GIVEN RECORDS: Begin
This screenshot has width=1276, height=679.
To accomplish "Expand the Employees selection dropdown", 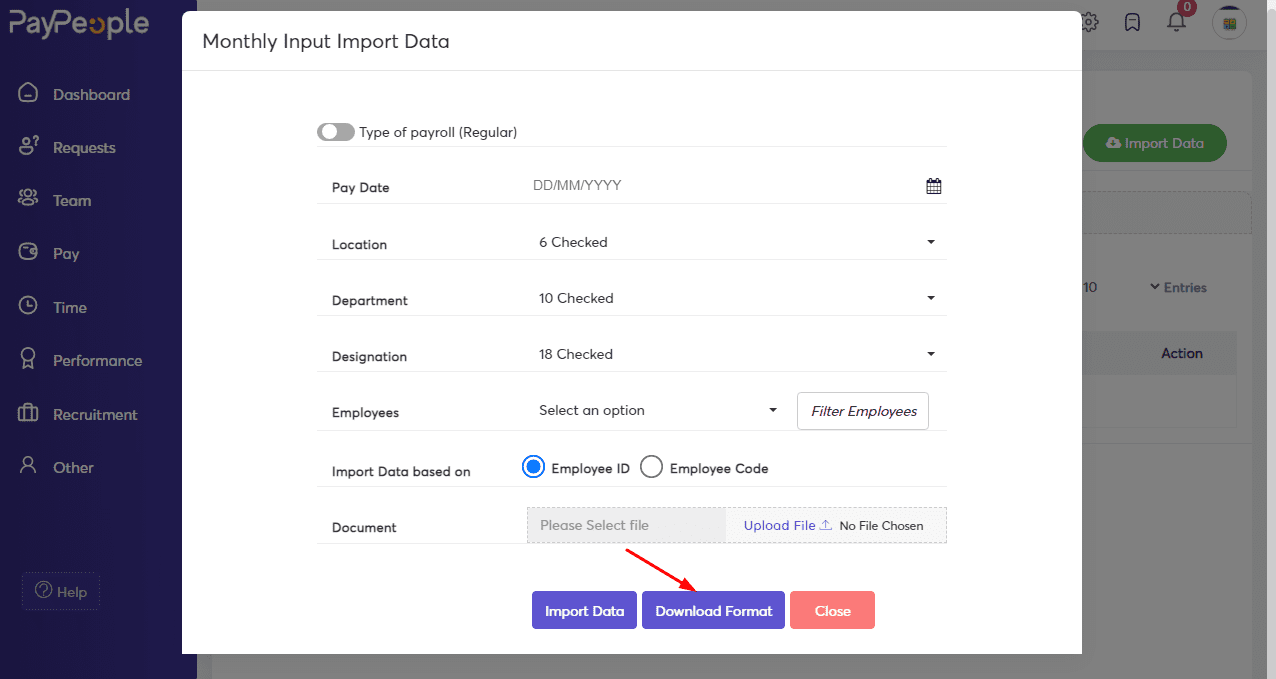I will coord(773,410).
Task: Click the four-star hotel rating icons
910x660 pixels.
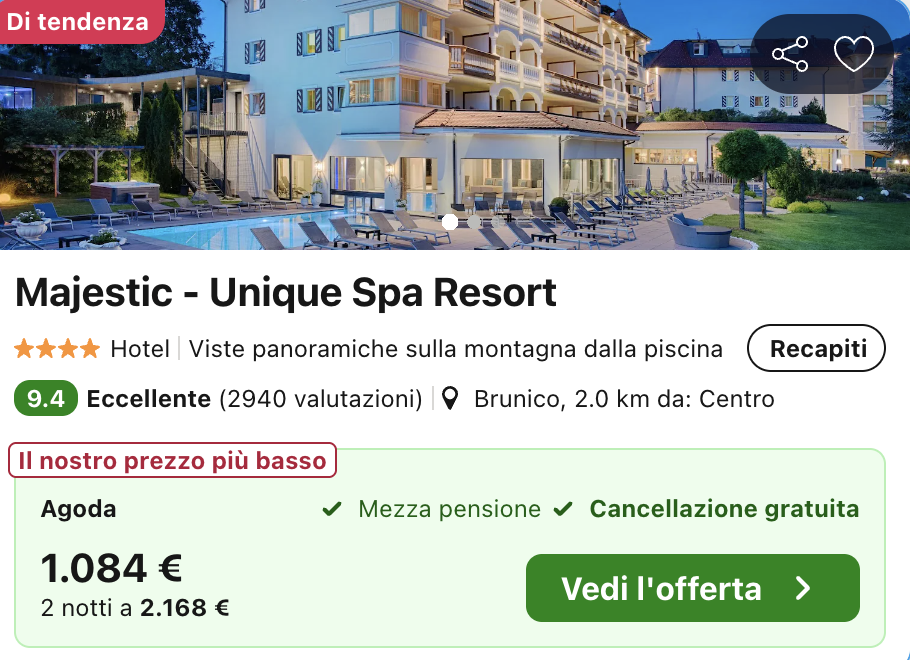Action: coord(57,349)
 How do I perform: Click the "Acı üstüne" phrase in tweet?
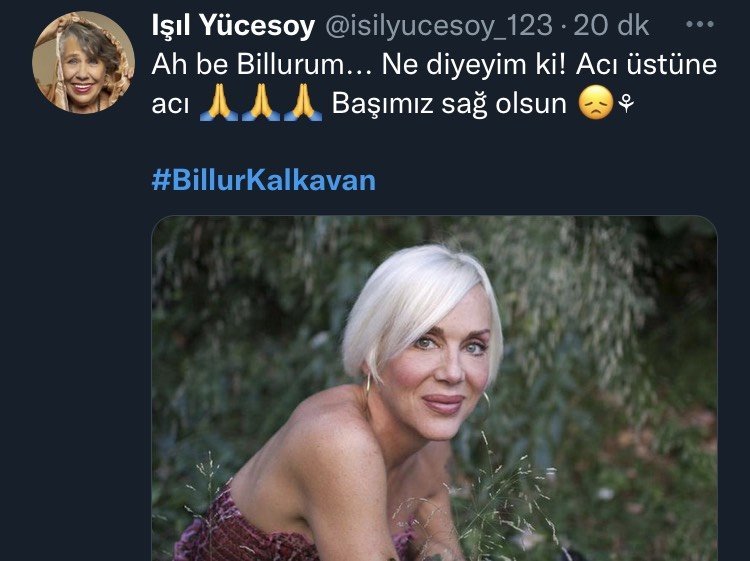click(646, 65)
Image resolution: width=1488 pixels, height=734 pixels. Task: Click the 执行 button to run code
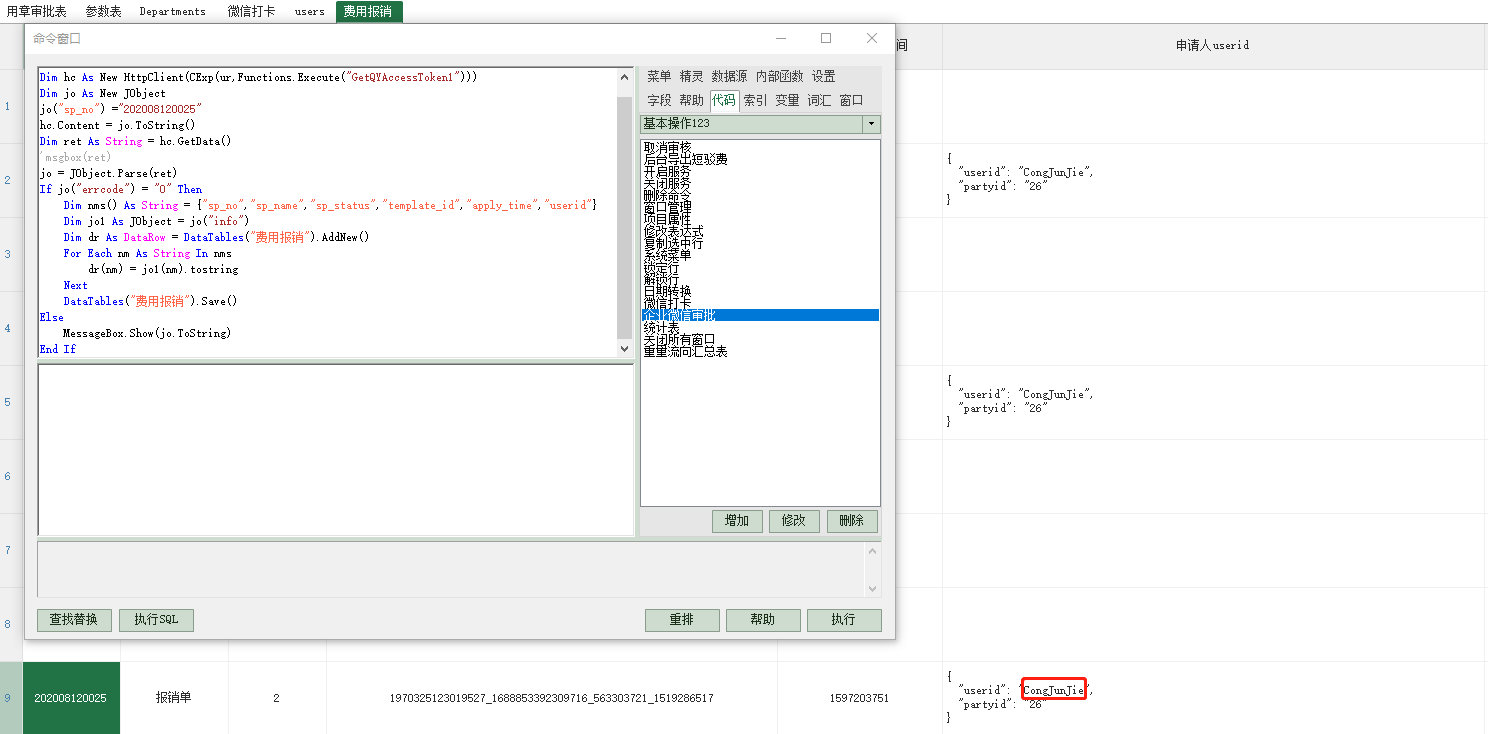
GIVEN RECORDS: End
WORK INSTRUCTIONS =>
Before answering, count every line of the records that contains "height"; the answer is that number and nothing more.

RESPONSE TO THIS EXERCISE =>
2